Projet "Iceworm" ("Ver de glace") : sous ce sinistre nom de code, l’un des plus grands secrets militaires de la Guerre froide. L’objectif : forer la calotte glaciaire du Groenland dans le but de mettre le territoire soviétique à portée des missiles américains. Un but officieux que l’US Army s’était alors bien gardé de révéler à son allié danois, Etat souverain sur l’île gelée.
En 1959, le Corps des ingénieurs de l’armée américaine (Usace) creuse "Camp Century", à 200 kilomètres à l’est de la base aérienne américaine de Thulé. Officiellement, il s’agit d’établir des laboratoires de recherche sur l’Arctique. Une vaste couverture : des tunnels sont percés pour accueillir les laboratoires, un hôpital, un cinéma et une église, le tout alimenté par un petit réacteur nucléaire. Mais l’état-major américain a en tête une idée bien plus prosaïque : y creuser un gigantesque réseau de galeries - 4.000 km - capable de stocker 600 missiles balistiques tournés vers l’URSS.
Les travaux sont lancés mais ne seront guère concluants. Au fil des années, les ingénieurs observent que la glace, plus instable que prévue, menace de broyer les tunnels. Le projet est totalement abandonné en 1967. Le réacteur nucléaire est extrait... Mais les déchets, eux, demeurent. Et, alors que la fonte des glaces s’accélère d’année en année dans l’Arctique, la neige fondue ruisselle désormais sur les vestiges du camp déserté, avec le risque de déverser dans l’océan eaux usées, polychlorobiphényles (PCB) et résidus radioactifs.
Comme l’explique à l’AFP William Colgan, glaciologue à l’université canadienne de York : "Personne ne pensait que [la base] ferait surface [...] mais le monde a changé." Ses architectes espéraient qu’elle reposerait dans la cryosphère "pour l’éternité", selon une étude publiée sous sa direction dans le journal "Geophysical Research Letters".
Or, le Groenland a de nouveau battu des records de chaleur au printemps et à l’été 2016, avec une fonte de la calotte glaciaire un mois plus précoce que lors des précédentes années les plus chaudes. La glace y a fondu deux fois plus vite entre 2003 et 2010 que durant toute la durée du XXe siècle, pointait la revue "Nature" en décembre dernier.
En fouillant dans les archives, les chercheurs ont découvert que les Américains ont laissé sur place 200.000 litres de fuel et 240.000 litres d’eaux usées, sans compter l’enceinte de confinement du réacteur nucléaire mobile.

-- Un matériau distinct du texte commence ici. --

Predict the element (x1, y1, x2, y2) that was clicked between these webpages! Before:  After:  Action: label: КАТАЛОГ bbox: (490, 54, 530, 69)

Qui paiera le prix - forcément exorbitant - de la récupération de ces tonnes de déchets à plus de trente mètres de profondeur ? L’exécutif groenlandais, aujourd’hui largement autonome, se dit "préoccupé" par la situation et souhaite établir les responsabilités de la catastrophe à venir. L’accord signé en 1951 entre les Etats-Unis et le Danemark ne faisait pas mention de missiles... Mais aucune règle internationale n’oblige non plus les deux pays à payer pour dépolluer l’ancienne base militaire.